In the Windy City, the holiday weekend traditionally ushers in a spike in shootings and homicides across a city already known for its brutality…
Despite the strict gun laws, community leaders and city officials are grappling with a rise in gun violence, leaving neighborhoods traumatized and city officials baffled how to control it.
The bloodshed is personal to pastors who minister among gangs, drug violence and turf warfare. Rev. Ira Acree of the Greater St. John Bible Church has received suggestions from desperate or grief-stricken parishioners for the National Guard to take over and patrol Chicago’s streets
“Unless something radical takes place, it’s going to be a blood bath this summer,” said Mr. Acree. He said he was bracing himself for the coming months.
“If something doesn’t change, if we don’t get jobs for these kids, if we don’t change the economic situation, I’m worried that we could be looking at a blood bath,” said the Rev. Corey Brooks, a pastor on the city’s South Side, a mostly African-American area where some of the shootings have been concentrated. “If something doesn’t happen, I fear that we’re potentially looking at one of the worst summers we’ve ever had.”
Violence has surged in Chicago in 2016. In the first three months, statistics showed 131 people had been killed, an 84 percent rise over the same period last year. Five months into the year, at least 233 people have been killed.
Chicago is the nation’s third-largest city, but its homicide rate is greater than New York or Los Angeles. During 2015’s Memorial Day weekend, 46 people were shot and 14 killed.
The violence is compounded a crisis in law enforcement. Police departments are mired in problems involving officer conduct and discipline. Distrust of the police runs high, especially in the African-American community which makes up about one-third of Chicago’s population.

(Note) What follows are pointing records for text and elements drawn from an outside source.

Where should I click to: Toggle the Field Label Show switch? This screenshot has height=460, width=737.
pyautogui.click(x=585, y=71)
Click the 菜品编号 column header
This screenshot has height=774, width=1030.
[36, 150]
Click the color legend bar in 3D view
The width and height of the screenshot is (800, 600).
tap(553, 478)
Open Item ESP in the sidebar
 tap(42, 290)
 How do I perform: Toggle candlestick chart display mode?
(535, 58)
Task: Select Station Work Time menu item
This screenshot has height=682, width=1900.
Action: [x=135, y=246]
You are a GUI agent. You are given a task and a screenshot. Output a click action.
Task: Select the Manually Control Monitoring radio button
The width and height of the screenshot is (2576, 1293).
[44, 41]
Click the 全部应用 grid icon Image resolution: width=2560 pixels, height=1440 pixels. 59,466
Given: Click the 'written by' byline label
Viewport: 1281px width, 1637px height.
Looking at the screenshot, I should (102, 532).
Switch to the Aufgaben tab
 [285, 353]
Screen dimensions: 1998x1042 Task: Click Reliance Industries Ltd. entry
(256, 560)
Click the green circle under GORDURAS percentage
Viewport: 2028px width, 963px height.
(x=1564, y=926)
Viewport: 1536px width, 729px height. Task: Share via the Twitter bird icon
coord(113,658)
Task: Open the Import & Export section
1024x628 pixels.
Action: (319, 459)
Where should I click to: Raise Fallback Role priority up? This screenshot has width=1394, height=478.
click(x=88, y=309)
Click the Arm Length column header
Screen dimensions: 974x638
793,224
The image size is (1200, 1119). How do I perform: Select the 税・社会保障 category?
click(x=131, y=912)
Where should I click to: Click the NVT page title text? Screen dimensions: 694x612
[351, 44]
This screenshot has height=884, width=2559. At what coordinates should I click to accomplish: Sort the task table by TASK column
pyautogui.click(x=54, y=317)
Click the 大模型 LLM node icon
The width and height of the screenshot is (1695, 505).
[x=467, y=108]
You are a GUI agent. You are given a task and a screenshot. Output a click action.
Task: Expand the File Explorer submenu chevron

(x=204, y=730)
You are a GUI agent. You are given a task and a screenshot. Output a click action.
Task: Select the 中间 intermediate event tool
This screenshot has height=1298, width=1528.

Mayor Rahm Emanuel faces the challenges of addressing low morale among officers, tamping down a flood of crime, and repairing frayed relations among citizens.
“I’m really tired of it, and tired of worrying,” said Gloria Johnson, 37, in March. “But it seems like this year is just the worst of the worst.”
Ms. Johnson serves food in Austin, a particularly violent neighborhood. She bears a long scar on her elbow from a gunshot wound from 10 years before.
The police say much of the violence in this city of about 2.7 million people is tied to gangs, which have become disorganized and have splintered into more factions,” reports the New York Times. “While shootings along Lake Shore Drive and near a W Hotel not far from Chicago’s Gold Coast have drawn notice, most of those dying are young men on the South and West Sides, the police say. Back-and-forth acts of violence between groups, often using guns, are common. And the authorities say threats are increasingly delivered through social media (a notion some officers here have begun referring to as ‘cyberbanging’), perhaps speeding up the pace of retaliation.”
Facing Memorial Day weekend, Chicago police have increased the number of officers on the streets.
They plan to have extra foot patrols in parks and neighborhoods, and more officers on bicycles. Police also use social media to track such things as potentially troublesome house parties.
Mistrust of police makes it harder for street crimes to be solved since witnesses and victims often prefer not to share information.
“People think that to get justice, they have to take the law into their own hands,” said the Rev. Marshall E. Hatch, the pastor of New Mount Pilgrim Missionary Baptist Church, on the West Side.
Because of the potential for violence, the Rev. Michael Pfleger – whose parish is on the South Side – said residents seemed to be “hunkering down” because they expected bad things to happen.
“It’s almost like everyone’s saying a hurricane is coming,” he said. “What we really need to be doing is getting out, walking around. Don’t board up your house. Be out on your block. Be vigilant. Fear either paralyzes you or it motivates you. We could have this be the safest weekend of the summer if everyone was out talking to one another.”
Ministering in places even the police won’t go, pastors do their best to draw people away from violent lifestyles. Pastor Brooks’s church sits in the middle of the territory of four different street gangs and offers hope to those steeped in hopeless despair.
“I’ve always wanted to minister to the people Jesus would, the outcasts, the rejects, the dispossessed,” he said. “Everybody is welcome. Everybody has a soul.”